### What the task requires
Write out the lines below exactly, beginning at the one with "Open News from the sidebar" and stopping after the one with "Select Schoenfeld, Paul"; the pictures are not copied.

-*-*-

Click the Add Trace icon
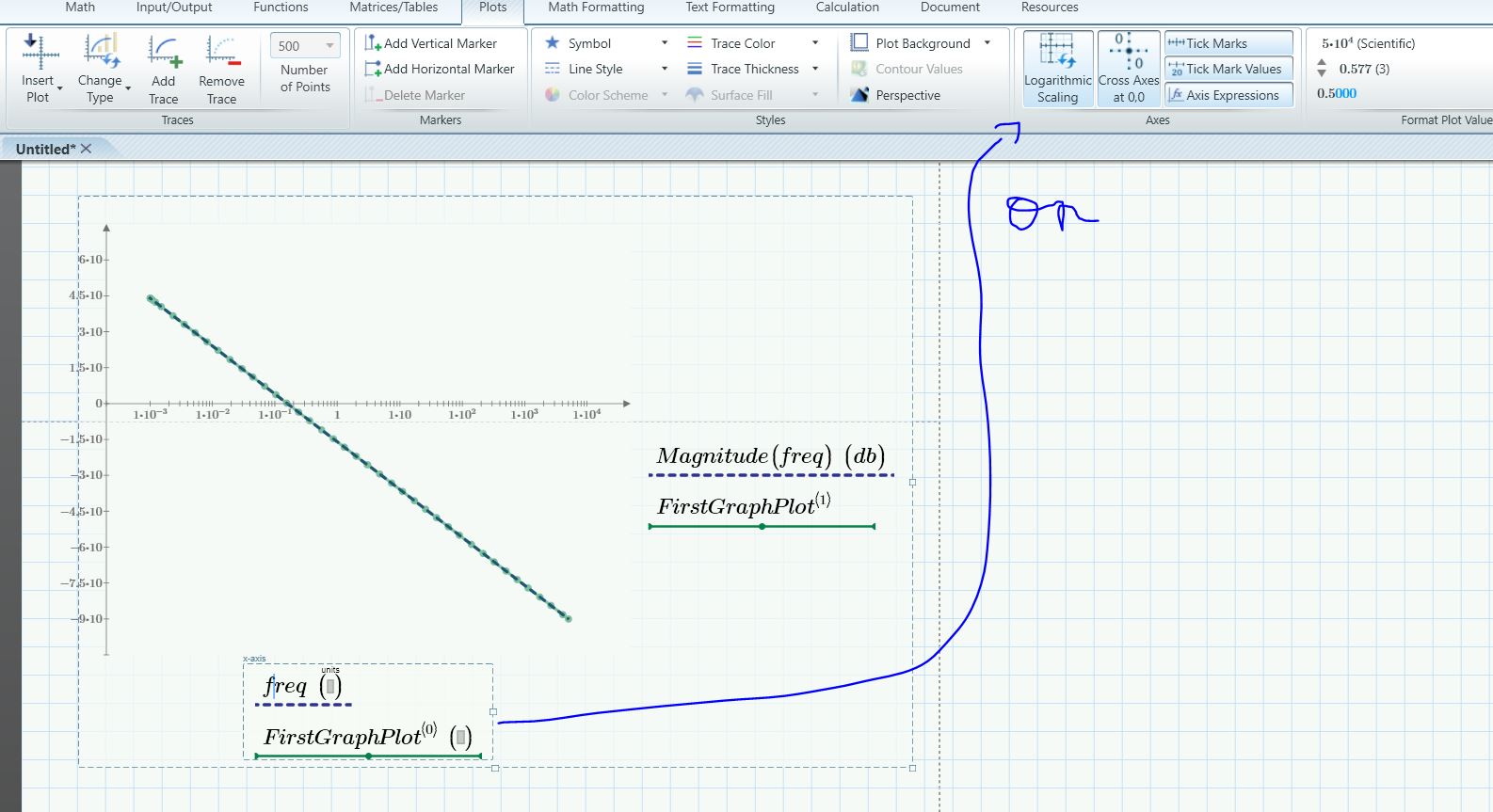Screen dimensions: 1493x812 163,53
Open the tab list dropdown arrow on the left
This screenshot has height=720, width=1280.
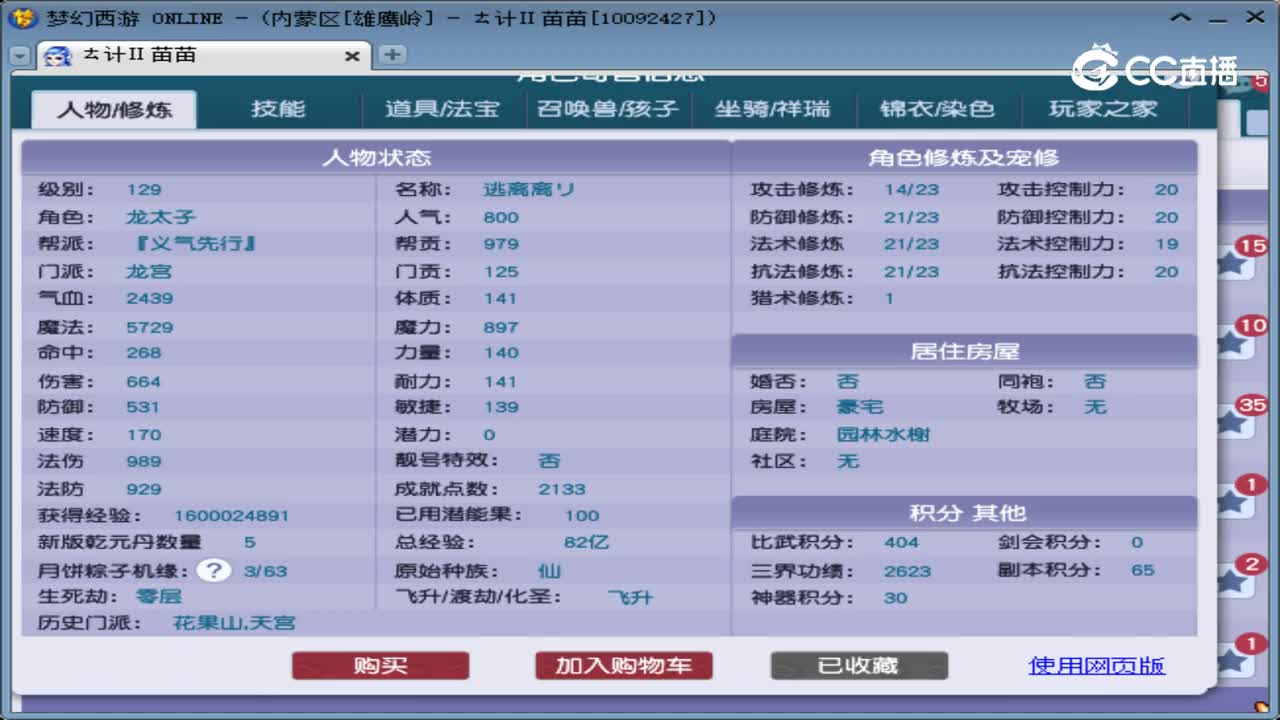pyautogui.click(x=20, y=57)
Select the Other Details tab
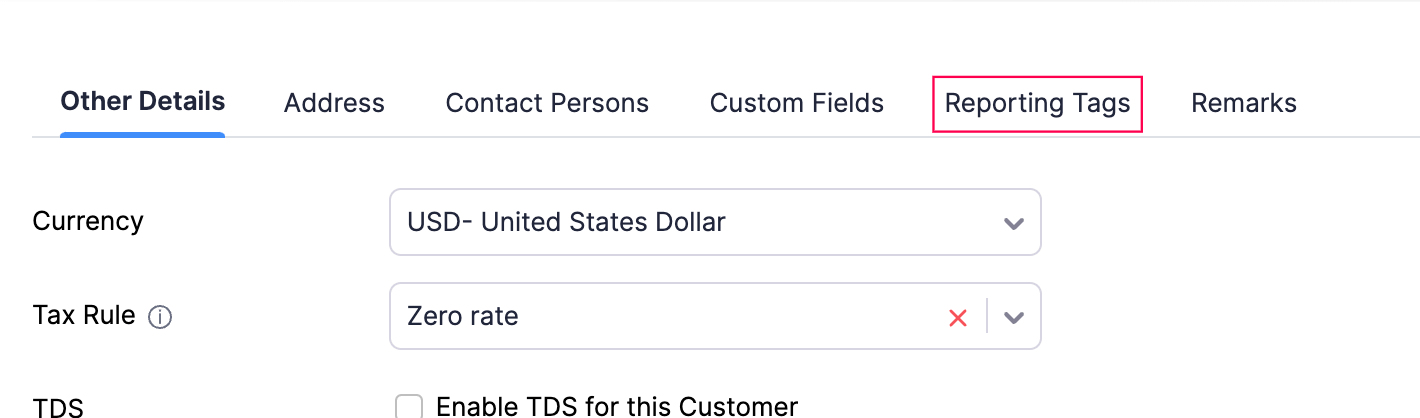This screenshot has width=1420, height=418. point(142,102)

-*-*-

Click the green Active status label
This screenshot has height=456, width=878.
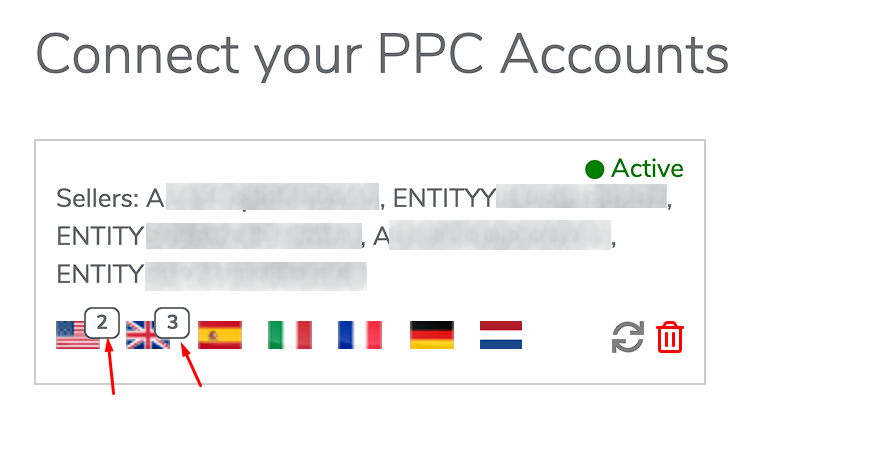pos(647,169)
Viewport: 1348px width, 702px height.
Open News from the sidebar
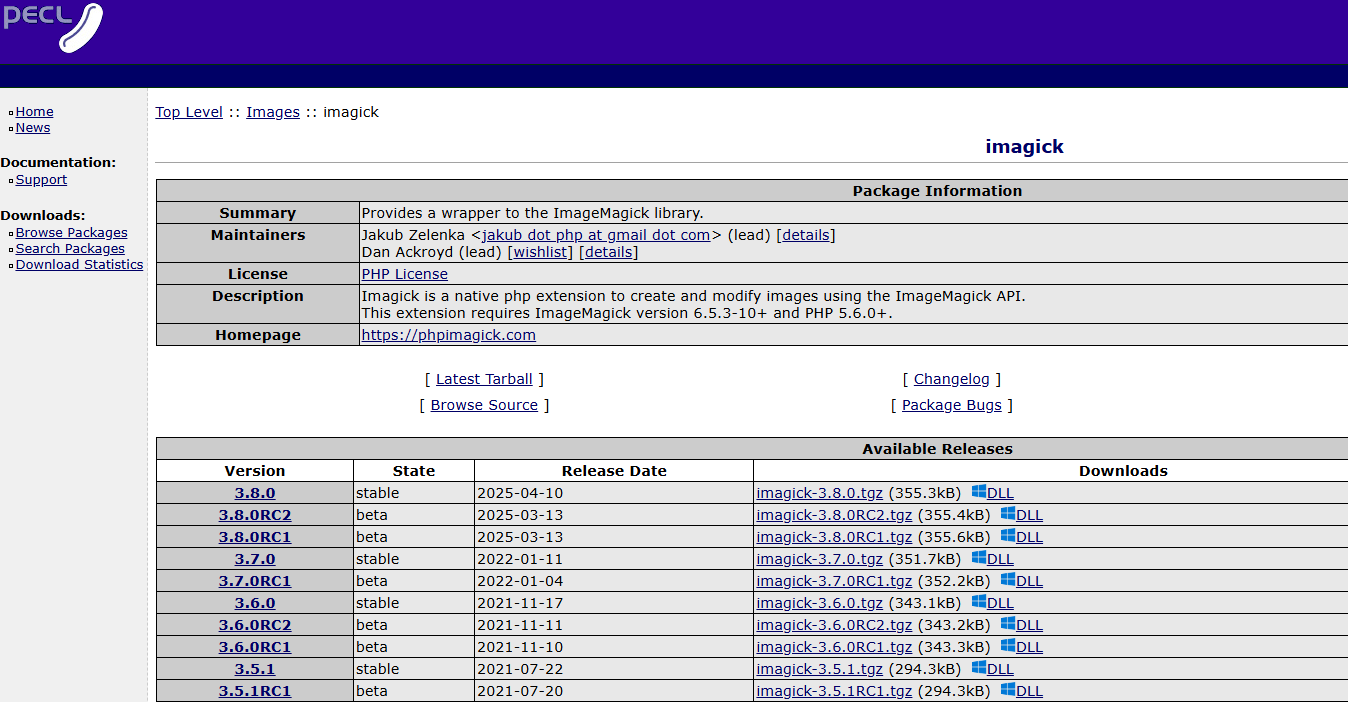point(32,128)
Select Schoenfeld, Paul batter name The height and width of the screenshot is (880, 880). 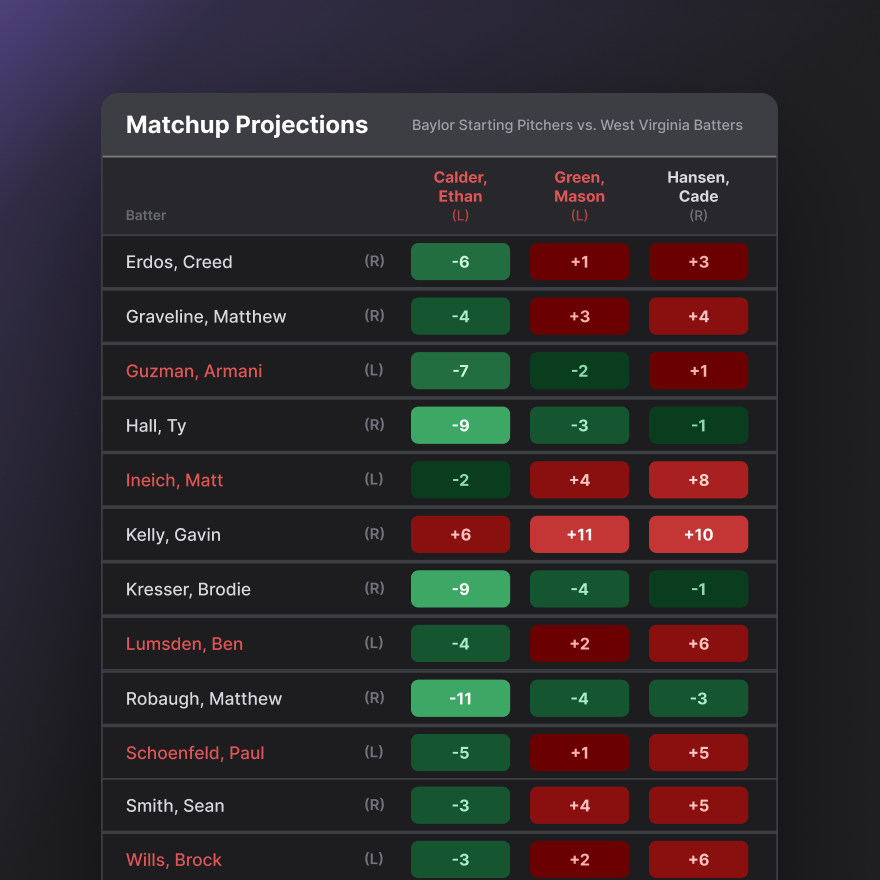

-*-*-

### Exercise solution
Open News from the sidebar
point(32,128)
Select Schoenfeld, Paul batter name The height and width of the screenshot is (880, 880). 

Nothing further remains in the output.